Robert Tracy, the St. Louis Police Chief, who just completed his first 100 days in office, spoke in lockstep with Jones. “From a law enforcement perspective, Kia and Hyundai’s negligence with their products have created a public safety hazard for the Saint Louis Metropolitan Police Department and we’re working every single day to address it.”
In response, Kia stated that the lawsuits “are without merit.” They added that they “are willing to work cooperatively with law enforcement agencies in St. Louis to combat car theft and the role social media has played in encouraging it.” Adding, “Its vehicles comply with U.S. theft protection regulations.”
Hyundai said that it has taken actions, “in response to increasing and persistent thefts targeting our vehicles without push-button ignitions and immobilizing anti-theft devices in the United States.” Just last month the automakers stated that they would offer software upgrades to 8.3 million U.S. vehicles.

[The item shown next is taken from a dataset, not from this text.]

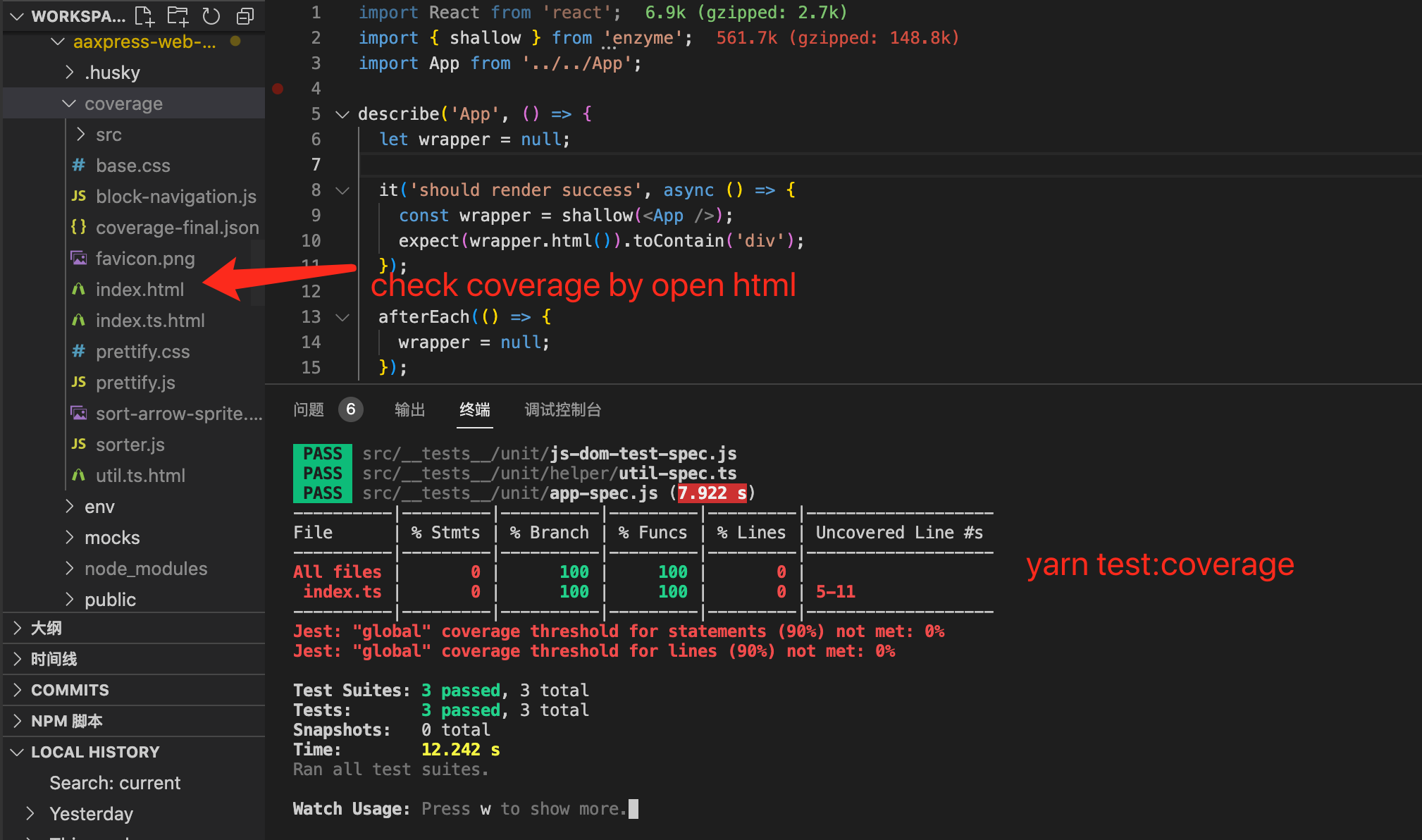Viewport: 1422px width, 840px height.
Task: Switch to the 输出 output tab
Action: (409, 409)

Technically, these auto manufacturers have done nothing wrong. TikTok exploited an Achilles heel on these vehicles and bad people are taking advantage of it. It is frustrating yes, but perhaps these cities that use the revolving door style of justice should look inward.

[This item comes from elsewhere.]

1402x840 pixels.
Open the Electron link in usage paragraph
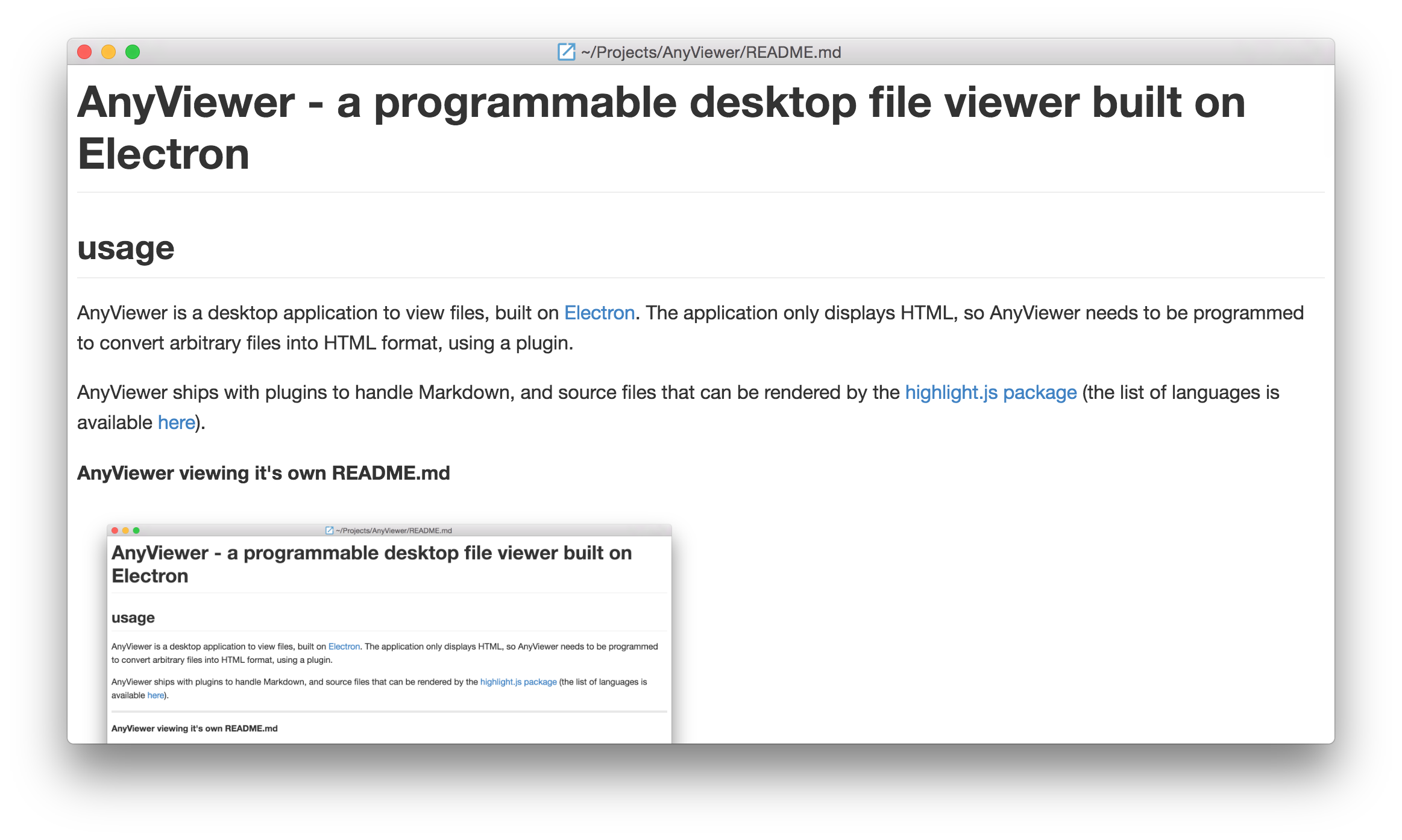(599, 313)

These lawsuits are a waste of taxpayer dollars. Rather than pointing fingers, try accepting the problem and punishing those that steal the cars.
With apologies to David Gerrold who said, “If you’re passing the buck, don’t ask for change.” In regards to these cities and any others that feel the need to blame others, I am changing the quote slightly.
“If you’re passing the buck, don’t expect change.”